— Start SOURCE DATA —
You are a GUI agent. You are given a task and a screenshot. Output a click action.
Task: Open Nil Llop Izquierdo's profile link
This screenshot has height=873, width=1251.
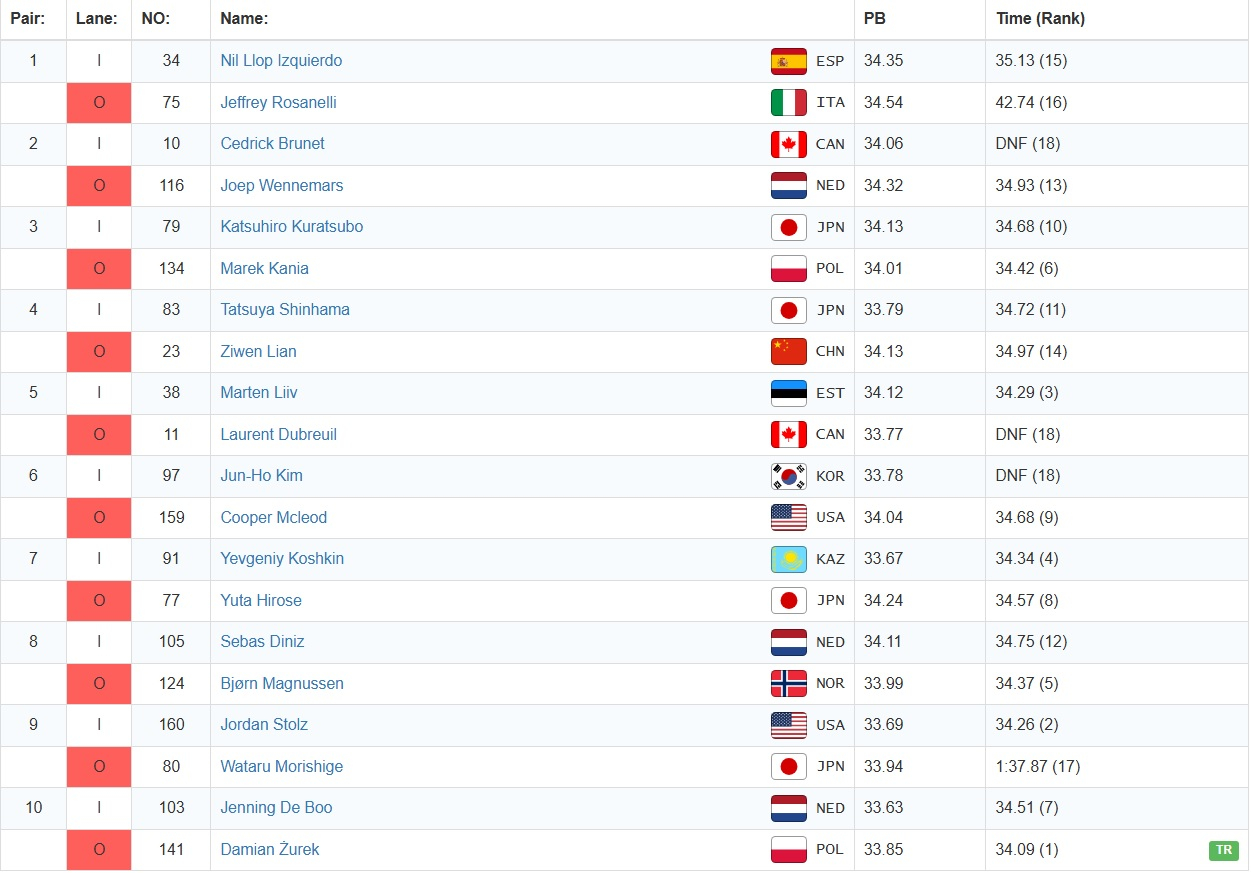pyautogui.click(x=281, y=61)
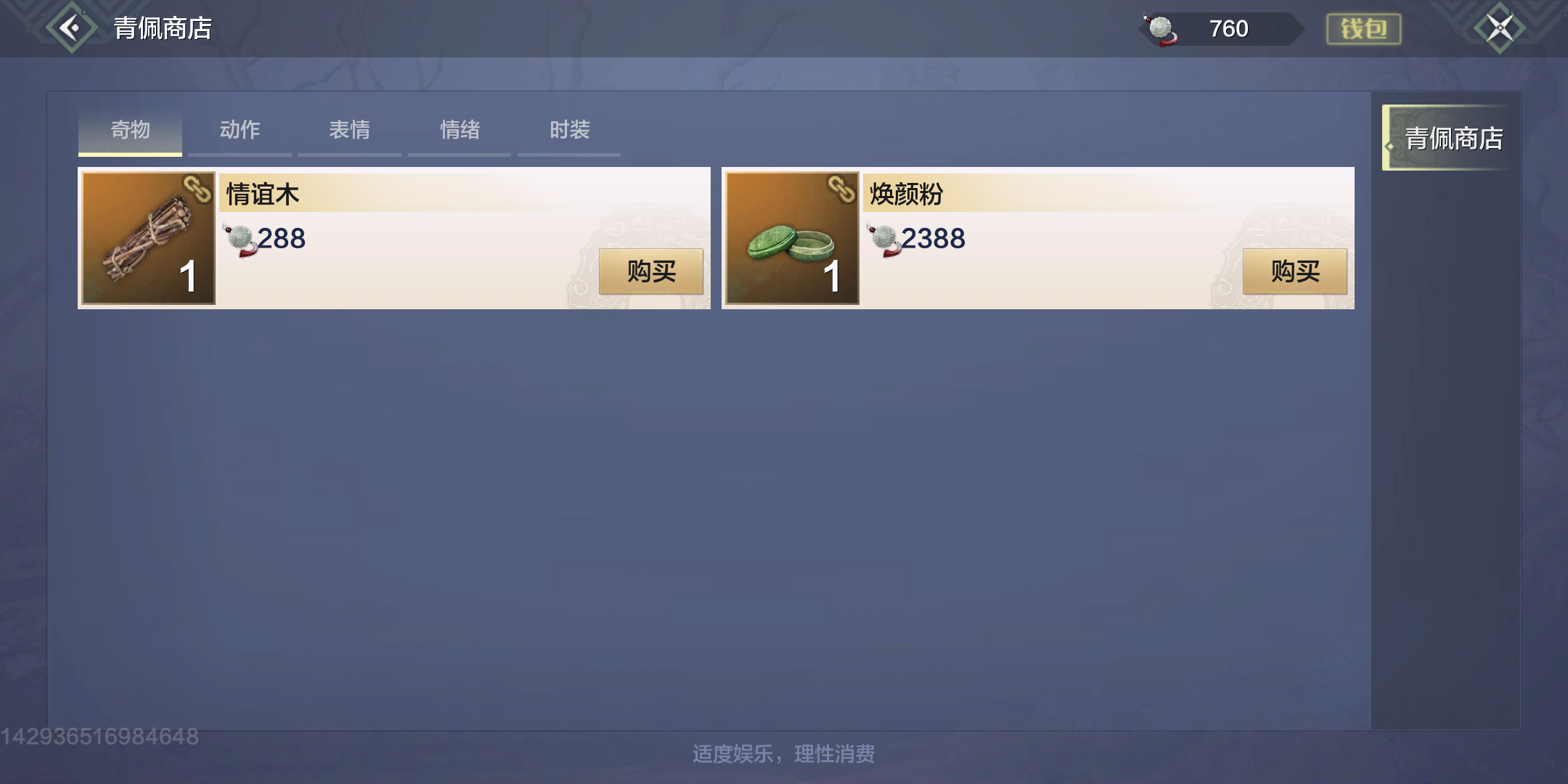Click the 情谊木 wood bundle item icon

coord(148,237)
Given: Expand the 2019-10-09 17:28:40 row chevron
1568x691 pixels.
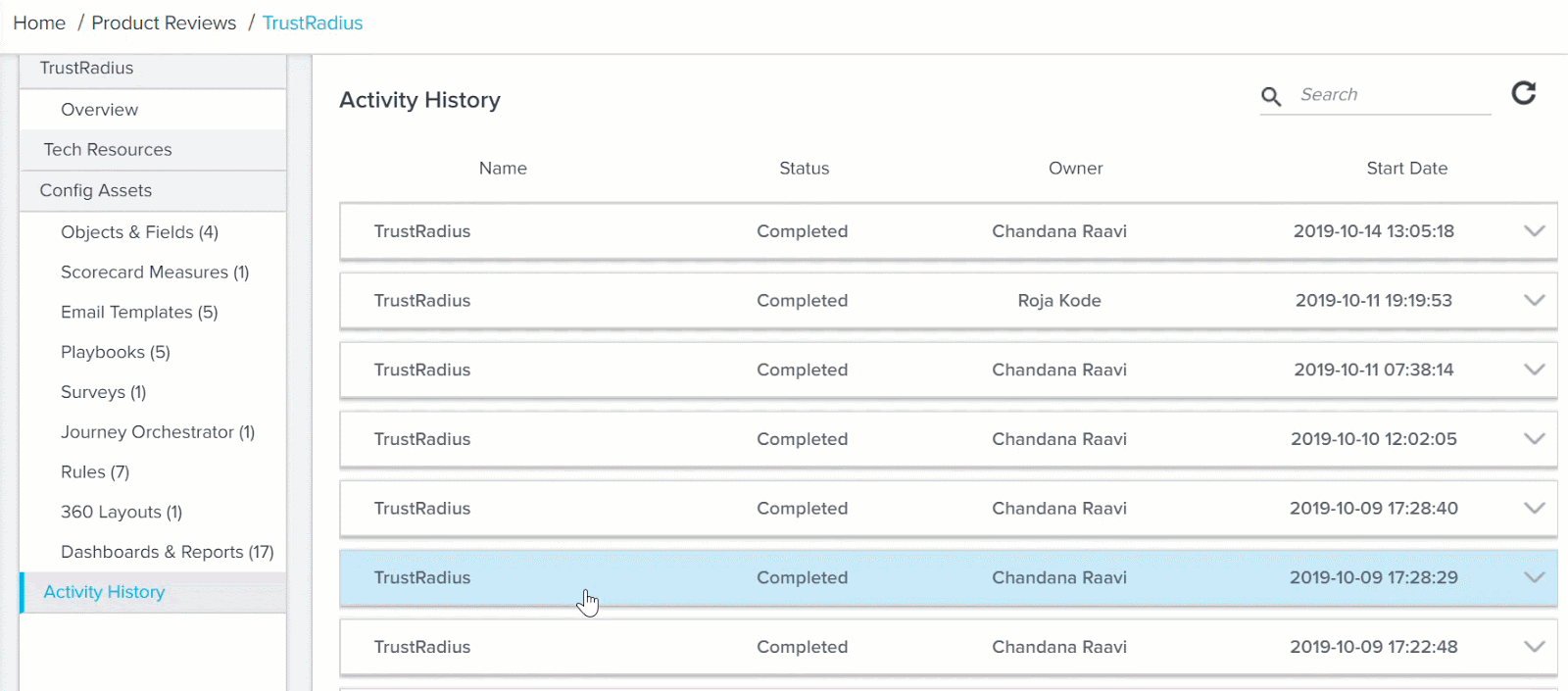Looking at the screenshot, I should click(x=1535, y=508).
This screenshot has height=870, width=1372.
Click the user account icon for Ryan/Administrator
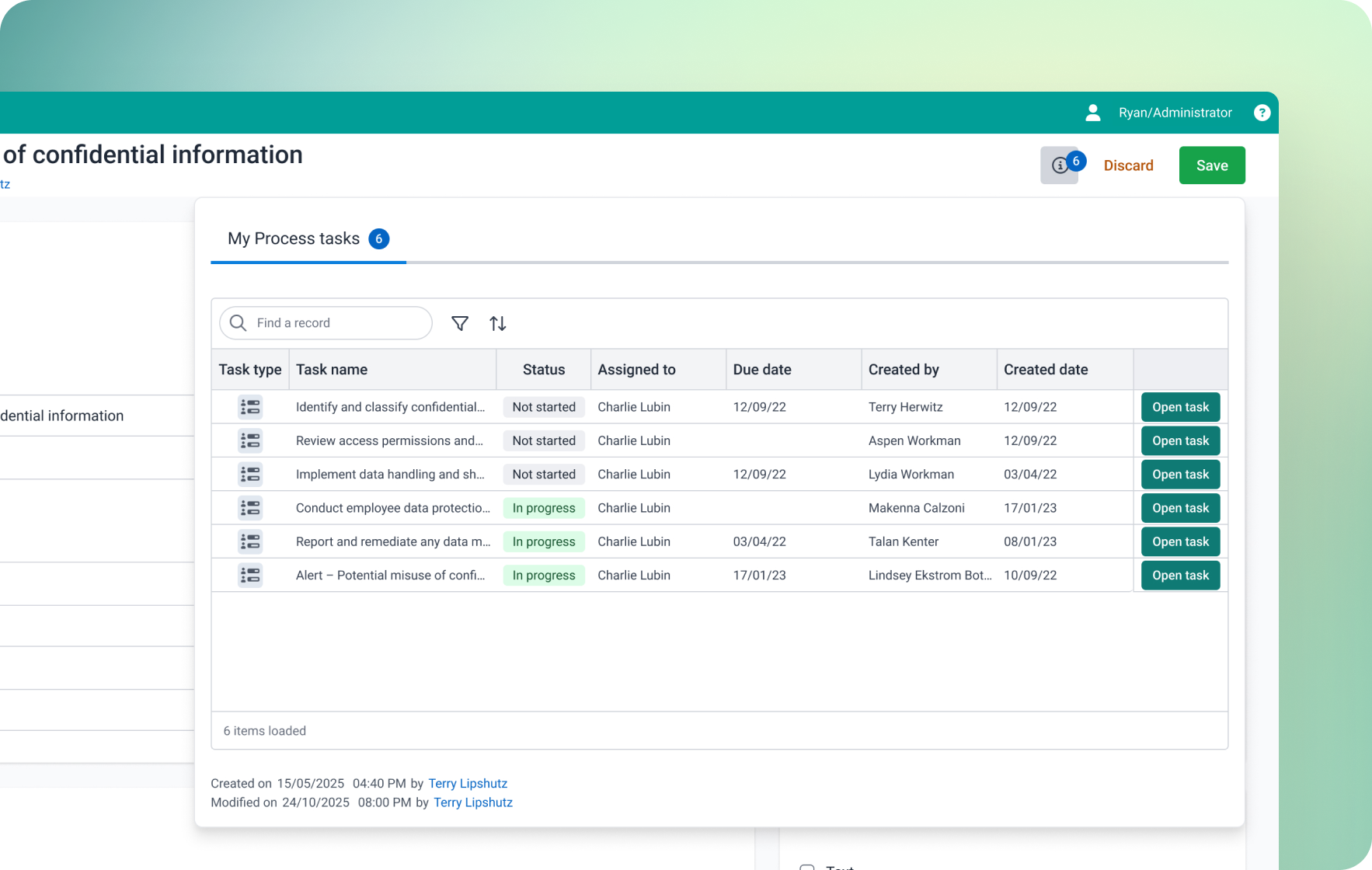click(x=1092, y=113)
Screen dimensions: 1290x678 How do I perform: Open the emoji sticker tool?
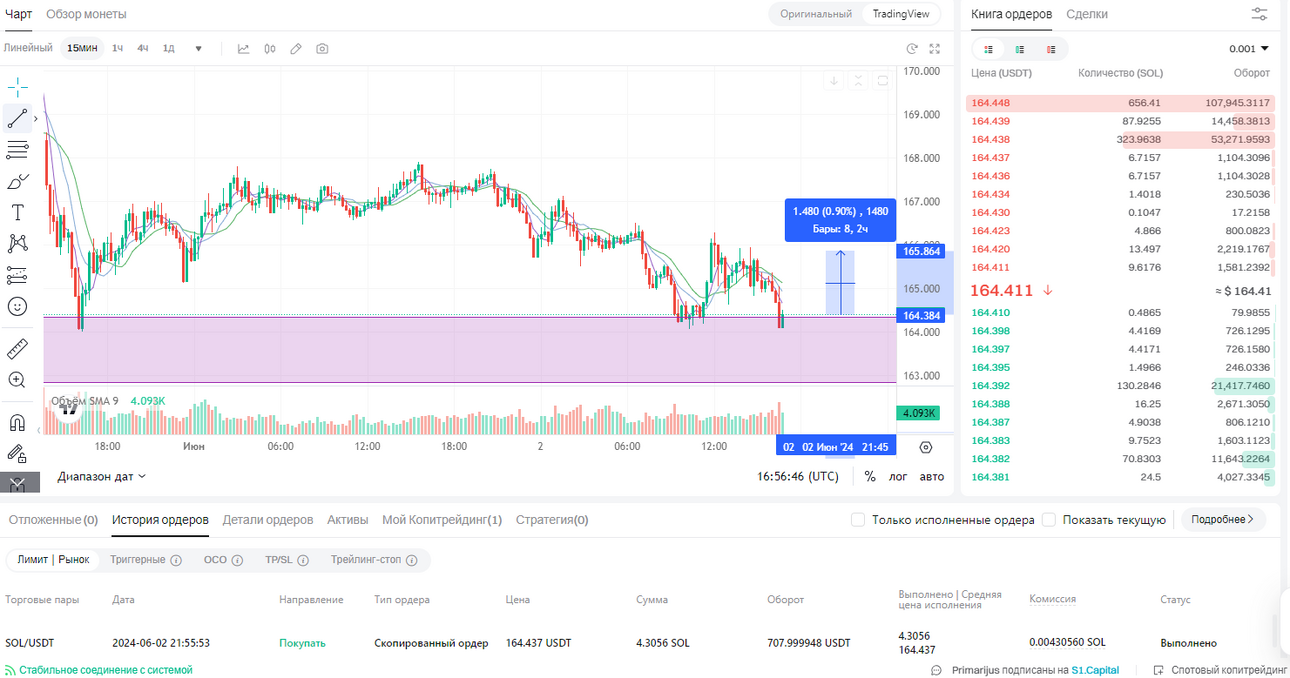coord(17,307)
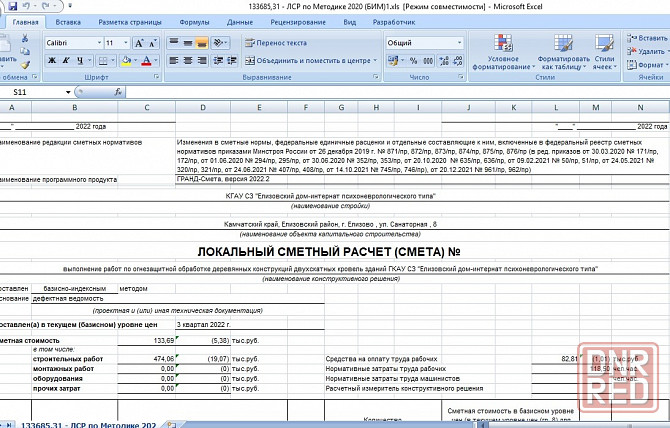The width and height of the screenshot is (670, 428).
Task: Toggle bold formatting (Ж)
Action: (x=51, y=60)
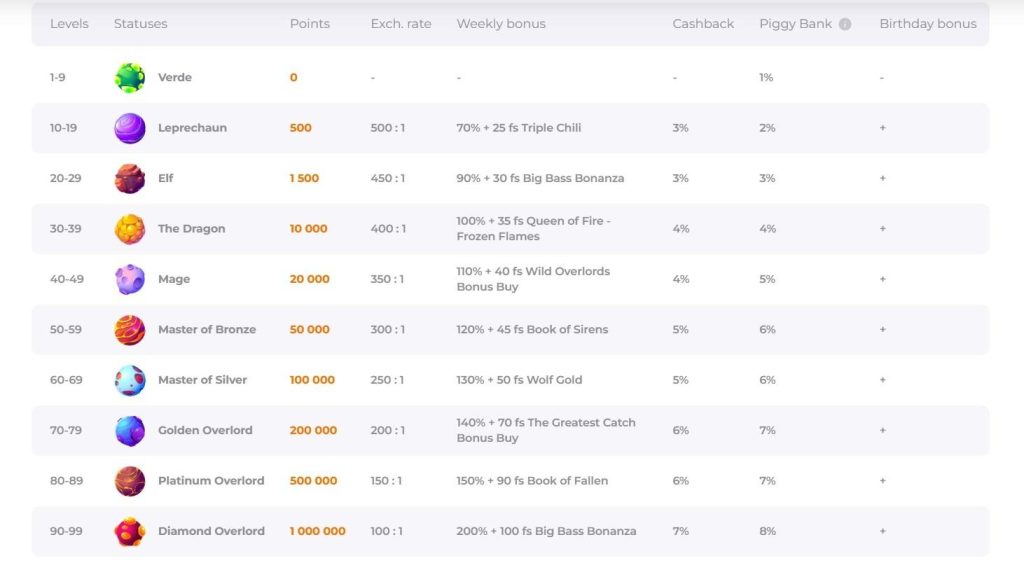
— End SOURCE DATA —
Copy out all the records above with "profile link" swapped for "profile page" and nothing else changed. Leave the pictures out.

You are a GUI agent. You are given a task and a screenshot. Output a click action.
Task: Open Nil Llop Izquierdo's profile page
This screenshot has height=873, width=1251.
pyautogui.click(x=281, y=61)
Click the 情谊木 wood bundle item icon

coord(148,237)
Given: Expand the 2019-10-09 17:28:40 row chevron
1568x691 pixels.
Looking at the screenshot, I should click(x=1535, y=508).
This screenshot has height=870, width=1372.
Click the user account icon for Ryan/Administrator
click(x=1092, y=113)
Screen dimensions: 1290x678 How do I perform: Open the emoji sticker tool?
coord(17,307)
The width and height of the screenshot is (670, 428).
Task: Toggle bold formatting (Ж)
Action: (x=51, y=60)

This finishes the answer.